車の経済学(68) 走行距離課税の経済学⑤

6.自動車産業の貢献度

現状での日本におけるCO2削減割合と主要各国との比較ですが、2001年との対比で、日本が23%削減でトップとなっています。CO2の削減は、産業破壊をもたらす可能性もありますが、1980との比較で、自動車産業の売り上げは20兆円から60兆円、納税は8兆円から15兆円、外貨獲得も8兆円から15兆円へと、大幅に上昇させました。この実績は、低迷している日本経済の中で、重要な試金石・指標となります。

(表11)


さらに、自動車産業は、トヨタの納税額を見ても分かる通り、多額な法人税を納め日本に貢献しています。

(表12)


出所:トヨタ自動車「有価証券報告書」

7.増税すると国は豊かになるのか?

11月2日、自動車工業会の会長であり、経団連モビリティ委員会委員長でもある豊田章男氏は、首相官邸で岸田総理らへ、以下を主張しました。「80年と足元で比較をしますと、自動車産業の売り上げは20兆円から60兆円、納税は8兆円から15兆円、外貨獲得も8兆円から15兆円へと、大幅に上昇しています。
そして、リーマン・ショックなどの危機をへても、550万人の雇用を守り続けてきました。

このコロナ禍においても、日本全体で88万人の雇用が減るなか、自動車産業は12万人の雇用を増やしております。
カーボンニュートラルについても、エネルギーのグリーン化が厳しい事情があるからこそ、BEVの一本足打法ではなく、日本の強みであるハイブリッド、軽自動車、二輪や水素もフルに生かした、日本独自の山の登り方で、CO2を削減していくことが必要ではないでしょうか。

政府におかれては、是非モビリティを政策の中心に据えつつ、日本の強みを生かしたやり方を骨太に議論いただきたいと考えております。

そして、規制から入るのではなく、私たちがしっかり働き続けることと、モビリティの発展やカーボンニュートラルの実現が両輪で回るよう、日本の基幹産業をしっかり支える税制への抜本改革も含め、ご支援をお願いしたいと思います。」

以上が、豊田章男氏の主張ですが、豊田章男氏の主張の中でも、もっとも心に残る部分は、

「(自動車産業は)経済の貢献を今の60兆円から100兆円に、雇用を550万人700万人に、そして税収を15兆円25兆円に引き上げるポテンシャルがあります。」と云えます。
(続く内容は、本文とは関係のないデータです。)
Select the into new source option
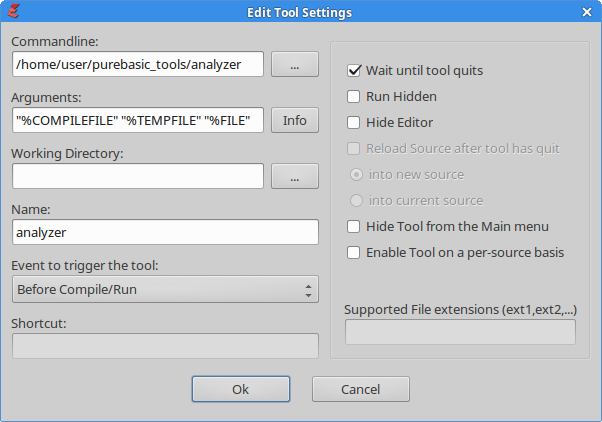Viewport: 602px width, 422px height. tap(357, 175)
かつて、「規制緩和が経済を活性化して、その結果、税収も増える」といわれましたが、今では、こんな声は今では全く聞かれなくなりました。

相変わらず、政府は、増税(財源確保)ありきで、まずは税収を確保し、日本国民の皆様の安全・生活を守りますという政策を展開・固執してきた結果、日本は20年間を失ってきました。
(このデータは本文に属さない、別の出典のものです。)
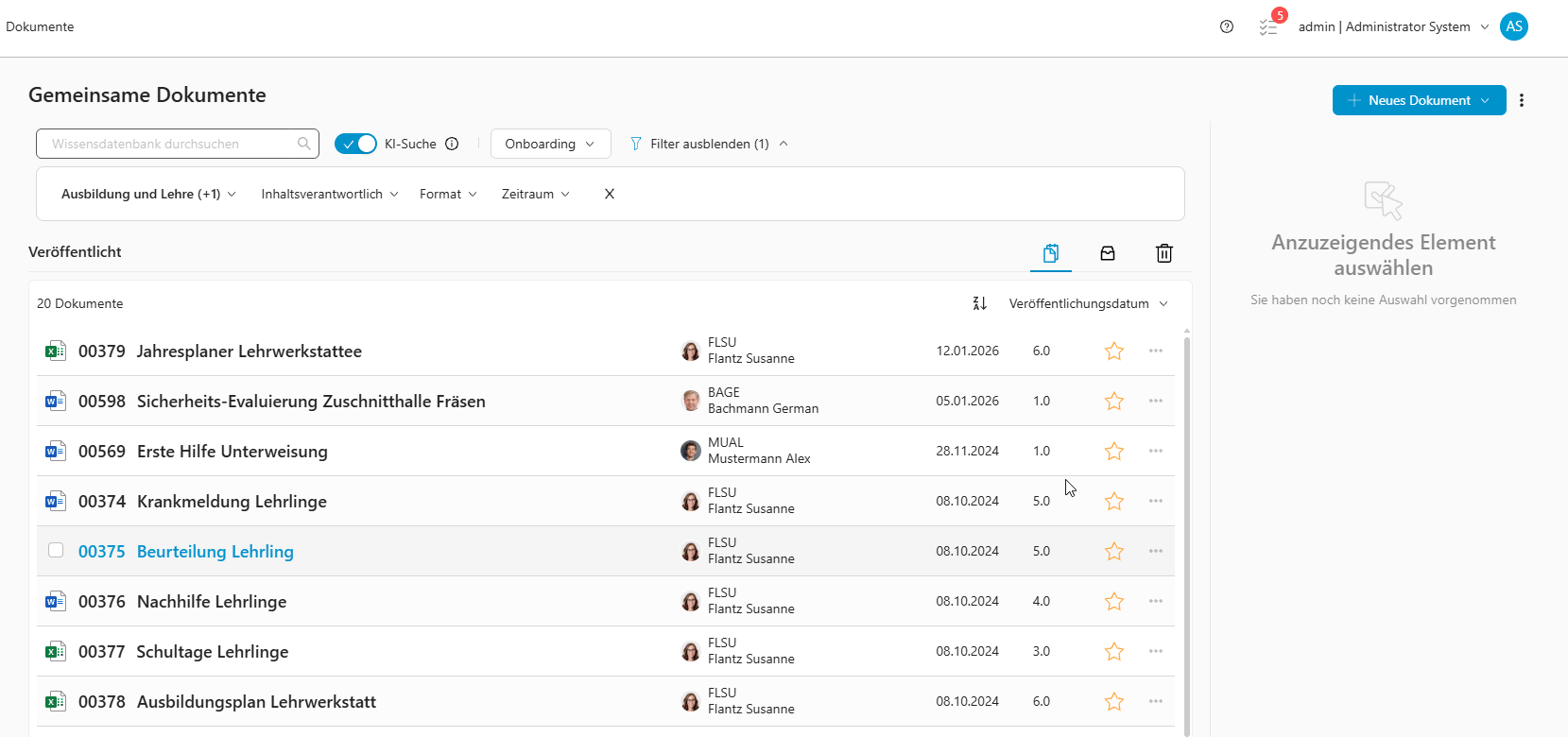The height and width of the screenshot is (737, 1568).
Task: Click the Wissensdatenbank search field
Action: pos(170,144)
自動車産業は、100年に一度の大革命を迎えています。革命・変革は、大きなビジネスチャンスであると同時に莫大な資金を必要とします。一方、失敗したら(自動車産業が生き残れないなら)日本経済は死に体になる危険性があります。

繰り返しになりますが、自動車産業は、備品・素材、販売・整備、物流・交通、金融等と幅広い関連分野を持つ産業として日本の経済や雇用に貢献し、潤滑油としての役割を担っています。潤滑油という存在は、経済を活性化する役割を担っていますので、むしろ税負担を減らす方向の支援が必要とされるべきではないのでしょうか?
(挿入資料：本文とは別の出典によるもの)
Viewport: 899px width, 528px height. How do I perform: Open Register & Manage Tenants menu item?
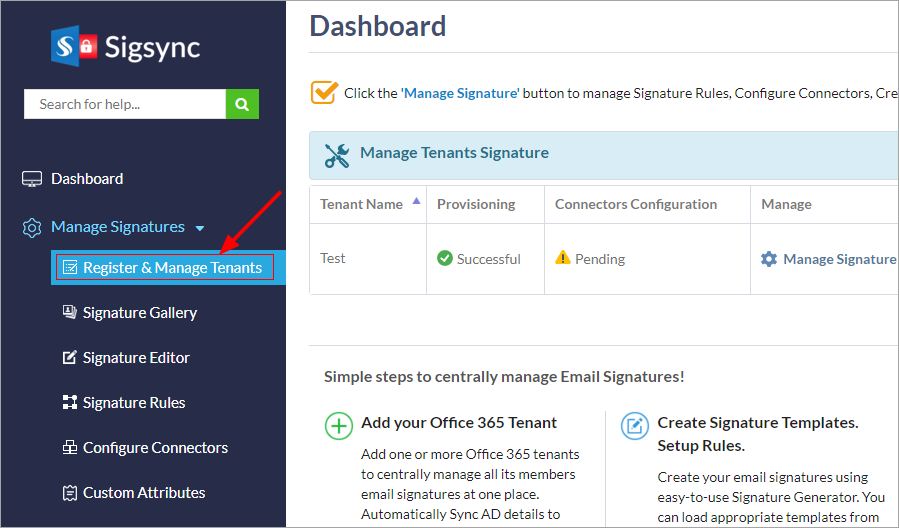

潤滑油が潤滑油として活躍するためには、出来る限り、自動車を走らせるということに他なりません。
この潤滑油としての自動車に走らせれば走らせるほど、税負担が重くなるというのが「走行距離課税」に他なりません。(CO2削減という国際的な課題の中、自動車メーカーの必死の努力の結果)、お陰様で自動車の燃費が良くなりました、その結果一部の税収が減りました。国民の皆様、更なる税収の補てんの方、宜しくお願いします。という事に他なりません。
霞が関・永田町としては、日本経済の潤滑油だからこそ社会にとって不可欠な存在、だからこそ税負担者としても不可欠な存在であり、その潤滑油こそ最大限課税すべきという発想なのでしょうか?

下記が、車が潤滑油として機能している身近な一例であります。

① 幼稚園が送迎するスクールバス、幼稚園にとっては、園児数の拡大のためには通園エリアを広げることが不可欠

→スクールバスの所有者に走行距離課税を課することが適切なのかどうか?

② メーカーの工場(通常、中心部から離れた場所にある)で、パートの仕事を得た女性の通勤用のマイカー

→マイカー保有者の女性に、走行距離課税を課することが適切なのかどうか?

紙面の都合で数少ない例で、申し訳ありませんが、走行距離課税は議論以前の問題であります。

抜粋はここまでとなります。